I could feel myself holding my breath.
My jaw tensed as my entire body posture followed, tightening up.
It was one of those days when it felt like the floodgates had opened. Everything and everyone demanded my immediate attention at the same time.
I was standing in the entryway to my house talking to the technician our internet provider sent to diagnose our ongoing Wi-Fi issues. The tech explained the underground wire running to the house needed to be replaced to solve the issue.
I’m multitasking, a term that I used to think meant that I deserved a pat on the back for juggling more than one thing at a time. Over time, I’ve come to see that multitasking really is defined by no one and no single task getting my full attention.
I’m distracted by texts from my husband who has a lot of questions about what replacing said wire entails. I’m trying to both listen to the answers the tech is giving me and text my husband back at the same time.
I think I may have missed something.
I start to apologize to the tech. In the middle of my apology, my son comes over. “Mom when can we go outside to play soccer?” He asks.
As the tech is walking out the front door, I spin around, “Okay! Let’s head outside!” I call to my son who made his way to the next room reading his National Geographic Kids magazine.
I feel my hand start to vibrate. I completely forgot I was still holding my cell phone. Seeing it’s my doctor’s office, I answer the phone.
I hadn’t quite finished shifting sets in my brain from the end of my last conversation to this new one. I’m unfocused.
“So does that date and time work for you?” she asks as I’m zapped back to reality.
I hang up the phone and turn to see my 10-year-old waiting patiently, sneakers on, soccer ball in hand.
Outside, the sun is shining for the first time in weeks. I take a deep breath realizing I’m still not breathing properly. Holding onto my breath is only creating more stress in my body.
I exhale.
“You’re right…you’re so right,” I say out loud more to convince myself it’s okay to put my to-do list aside, “Let’s go outside and enjoy this weather.”
A 10-year old’s concept of time is entirely different than mine as an adult.
Children have this beautiful ability to help us pay attention to what is right in front of us. They’re not distracted by an imaginary to-do list. You know, the one we all keep and somehow convince ourselves crossing tasks off leads to a full life? It’s such bullsh*t.

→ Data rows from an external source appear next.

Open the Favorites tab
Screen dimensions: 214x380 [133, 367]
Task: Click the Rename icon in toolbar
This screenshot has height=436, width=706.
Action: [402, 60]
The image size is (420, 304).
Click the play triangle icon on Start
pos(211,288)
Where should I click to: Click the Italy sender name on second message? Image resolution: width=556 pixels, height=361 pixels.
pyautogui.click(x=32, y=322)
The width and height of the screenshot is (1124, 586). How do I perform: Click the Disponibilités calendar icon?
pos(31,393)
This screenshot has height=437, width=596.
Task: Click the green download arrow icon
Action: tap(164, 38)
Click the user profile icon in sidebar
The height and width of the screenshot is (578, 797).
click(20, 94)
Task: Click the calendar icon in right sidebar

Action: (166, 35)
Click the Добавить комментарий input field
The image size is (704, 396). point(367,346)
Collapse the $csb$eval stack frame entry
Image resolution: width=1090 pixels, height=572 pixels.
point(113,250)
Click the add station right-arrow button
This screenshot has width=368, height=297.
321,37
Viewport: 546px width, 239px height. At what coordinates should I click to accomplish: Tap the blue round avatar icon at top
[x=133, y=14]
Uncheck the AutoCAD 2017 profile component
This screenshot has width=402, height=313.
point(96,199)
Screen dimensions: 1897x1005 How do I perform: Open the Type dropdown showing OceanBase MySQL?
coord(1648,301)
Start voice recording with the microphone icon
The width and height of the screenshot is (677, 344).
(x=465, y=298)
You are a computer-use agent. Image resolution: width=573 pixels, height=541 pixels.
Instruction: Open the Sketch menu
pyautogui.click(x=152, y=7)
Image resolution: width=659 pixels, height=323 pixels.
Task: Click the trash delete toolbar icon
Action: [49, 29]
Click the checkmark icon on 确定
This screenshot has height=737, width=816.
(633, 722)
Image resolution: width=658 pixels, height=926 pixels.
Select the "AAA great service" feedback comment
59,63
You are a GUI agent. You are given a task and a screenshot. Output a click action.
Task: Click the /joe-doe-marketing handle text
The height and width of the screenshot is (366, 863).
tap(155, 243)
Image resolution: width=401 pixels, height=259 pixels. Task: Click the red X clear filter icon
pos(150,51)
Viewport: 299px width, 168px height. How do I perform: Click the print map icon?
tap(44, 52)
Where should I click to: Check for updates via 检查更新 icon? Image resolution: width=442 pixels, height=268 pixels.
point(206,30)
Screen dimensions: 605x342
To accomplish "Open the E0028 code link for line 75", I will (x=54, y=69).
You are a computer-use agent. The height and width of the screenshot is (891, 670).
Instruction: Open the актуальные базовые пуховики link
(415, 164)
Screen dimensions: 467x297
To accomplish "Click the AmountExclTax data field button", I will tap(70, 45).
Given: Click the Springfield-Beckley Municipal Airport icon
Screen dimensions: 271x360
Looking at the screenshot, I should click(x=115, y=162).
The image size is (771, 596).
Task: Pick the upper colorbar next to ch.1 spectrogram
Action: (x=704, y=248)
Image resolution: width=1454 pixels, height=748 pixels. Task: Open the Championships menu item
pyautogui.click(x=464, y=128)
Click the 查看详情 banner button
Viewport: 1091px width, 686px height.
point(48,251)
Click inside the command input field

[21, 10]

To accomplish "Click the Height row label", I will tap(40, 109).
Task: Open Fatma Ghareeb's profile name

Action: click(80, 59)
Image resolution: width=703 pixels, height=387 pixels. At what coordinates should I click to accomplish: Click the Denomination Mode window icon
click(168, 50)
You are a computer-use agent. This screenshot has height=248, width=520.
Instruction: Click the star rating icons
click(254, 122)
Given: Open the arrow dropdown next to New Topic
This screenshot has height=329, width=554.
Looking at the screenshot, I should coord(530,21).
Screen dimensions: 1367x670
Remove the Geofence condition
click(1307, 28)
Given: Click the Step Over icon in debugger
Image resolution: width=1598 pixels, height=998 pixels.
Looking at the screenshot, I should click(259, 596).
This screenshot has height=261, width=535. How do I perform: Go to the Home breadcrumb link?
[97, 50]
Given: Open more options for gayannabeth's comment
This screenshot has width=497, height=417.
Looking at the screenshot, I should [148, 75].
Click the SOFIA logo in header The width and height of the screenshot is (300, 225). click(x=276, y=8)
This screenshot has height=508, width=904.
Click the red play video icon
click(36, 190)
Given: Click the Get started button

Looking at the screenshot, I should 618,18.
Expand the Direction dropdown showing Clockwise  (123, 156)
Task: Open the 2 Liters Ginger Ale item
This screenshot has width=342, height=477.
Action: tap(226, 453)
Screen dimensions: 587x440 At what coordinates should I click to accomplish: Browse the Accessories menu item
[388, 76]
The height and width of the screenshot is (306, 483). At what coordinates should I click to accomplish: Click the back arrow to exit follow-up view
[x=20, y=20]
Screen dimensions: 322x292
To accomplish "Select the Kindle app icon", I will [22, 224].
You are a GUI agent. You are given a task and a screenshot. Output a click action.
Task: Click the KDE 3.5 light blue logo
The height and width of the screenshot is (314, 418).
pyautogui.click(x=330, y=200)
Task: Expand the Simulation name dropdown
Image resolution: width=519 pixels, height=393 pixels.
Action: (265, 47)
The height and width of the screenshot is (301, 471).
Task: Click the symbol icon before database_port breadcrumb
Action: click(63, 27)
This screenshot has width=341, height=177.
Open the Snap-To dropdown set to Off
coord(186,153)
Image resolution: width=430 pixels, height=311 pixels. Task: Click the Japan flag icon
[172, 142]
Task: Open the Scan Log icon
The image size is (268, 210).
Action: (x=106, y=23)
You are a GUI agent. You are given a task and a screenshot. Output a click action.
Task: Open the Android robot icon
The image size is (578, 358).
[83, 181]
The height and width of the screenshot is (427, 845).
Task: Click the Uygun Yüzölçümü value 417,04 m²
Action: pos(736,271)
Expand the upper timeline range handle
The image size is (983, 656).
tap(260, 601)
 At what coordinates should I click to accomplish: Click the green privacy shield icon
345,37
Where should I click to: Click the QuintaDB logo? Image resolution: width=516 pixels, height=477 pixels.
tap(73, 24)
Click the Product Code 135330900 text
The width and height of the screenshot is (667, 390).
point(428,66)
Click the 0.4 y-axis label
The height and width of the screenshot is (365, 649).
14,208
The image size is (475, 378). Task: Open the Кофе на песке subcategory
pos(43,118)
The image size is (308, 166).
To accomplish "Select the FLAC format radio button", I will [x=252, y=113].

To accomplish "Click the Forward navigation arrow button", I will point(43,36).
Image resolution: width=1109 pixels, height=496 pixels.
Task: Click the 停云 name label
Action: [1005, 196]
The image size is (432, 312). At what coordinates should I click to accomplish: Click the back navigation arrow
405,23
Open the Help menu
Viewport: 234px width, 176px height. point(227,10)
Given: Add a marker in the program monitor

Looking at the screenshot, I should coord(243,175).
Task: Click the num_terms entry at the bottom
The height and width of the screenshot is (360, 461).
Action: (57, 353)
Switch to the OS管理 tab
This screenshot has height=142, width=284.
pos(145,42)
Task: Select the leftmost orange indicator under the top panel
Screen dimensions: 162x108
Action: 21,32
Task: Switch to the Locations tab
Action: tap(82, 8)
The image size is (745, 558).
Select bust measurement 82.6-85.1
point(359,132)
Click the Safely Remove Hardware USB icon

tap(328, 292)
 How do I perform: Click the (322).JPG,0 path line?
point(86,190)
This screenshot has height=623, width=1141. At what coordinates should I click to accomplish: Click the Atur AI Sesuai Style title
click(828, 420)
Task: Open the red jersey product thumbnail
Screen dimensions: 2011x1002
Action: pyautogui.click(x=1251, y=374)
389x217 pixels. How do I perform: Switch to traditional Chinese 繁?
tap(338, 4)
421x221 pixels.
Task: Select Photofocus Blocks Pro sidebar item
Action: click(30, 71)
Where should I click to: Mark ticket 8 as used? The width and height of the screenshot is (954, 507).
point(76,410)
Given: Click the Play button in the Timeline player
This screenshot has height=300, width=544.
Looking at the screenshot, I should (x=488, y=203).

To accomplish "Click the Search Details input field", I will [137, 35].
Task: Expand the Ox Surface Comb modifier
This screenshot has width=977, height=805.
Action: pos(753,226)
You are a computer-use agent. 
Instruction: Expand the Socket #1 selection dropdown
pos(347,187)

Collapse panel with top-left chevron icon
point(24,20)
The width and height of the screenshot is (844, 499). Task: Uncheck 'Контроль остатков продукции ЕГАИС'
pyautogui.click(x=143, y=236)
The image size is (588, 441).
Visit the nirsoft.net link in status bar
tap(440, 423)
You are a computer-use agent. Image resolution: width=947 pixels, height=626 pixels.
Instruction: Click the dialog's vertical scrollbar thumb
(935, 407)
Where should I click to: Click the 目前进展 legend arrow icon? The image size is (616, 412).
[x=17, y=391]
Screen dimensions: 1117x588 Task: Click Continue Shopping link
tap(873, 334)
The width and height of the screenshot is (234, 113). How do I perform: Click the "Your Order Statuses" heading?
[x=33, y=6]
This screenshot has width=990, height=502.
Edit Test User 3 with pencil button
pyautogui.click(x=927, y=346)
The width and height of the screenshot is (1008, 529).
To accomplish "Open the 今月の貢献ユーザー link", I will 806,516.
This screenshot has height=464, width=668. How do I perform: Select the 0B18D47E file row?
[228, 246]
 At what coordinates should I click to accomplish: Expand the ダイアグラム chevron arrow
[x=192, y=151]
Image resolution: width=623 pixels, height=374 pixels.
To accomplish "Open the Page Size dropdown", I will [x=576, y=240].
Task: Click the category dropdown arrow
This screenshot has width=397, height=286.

As we’re kicking the soccer ball back and forth with the sun beating down on us, I don’t have to remind myself to breathe. I pass the ball to my son, but before he kicks it back, he stops.
“A grasshopper!” He exclaims crouching down to pick it up.
Some people would categorize stopping a game of soccer to meet a new grasshopper as being distracted, but I feel it’s the exact opposite. My son was completely in the moment.
I crouch down to introduce myself to our new grasshopper friend. As I watch my son place the grasshopper on top of the soccer ball, the grasshopper seems to formally introduce himself by extending an antenna. I laugh.
My laughter is short-lived as I find my thoughts wandering to the future.
“Will he soon be too old to care about a grasshopper, or even notice one is there? Will he lose sight of what’s right in front of him—like I do sometimes?’
I realize these thoughts are a trap. It’s so easy to go down the rabbit hole of what-ifs and get drawn away from the moments we should be recording in our minds to play back later. I make a choice to stay present.
“Should we give him a name?” I ask my son raising an eyebrow.
Our mission in this life isn’t to have a completed to-do list, work 80 hours a week, or have the tidiest of houses.
We’re meant to contribute, to build a legacy, to leave at least our small corner of the world a better space than it was when we first entered this life for our children, for the next generation.
The first step to assuring we’re able to build this legacy is to remain in the here and now. Take a conscious pause. Elect to stay in the moment.
And when the weather is sunny and warm make time to kick around a soccer ball, and if you happen to see one, stop to meet a grasshopper.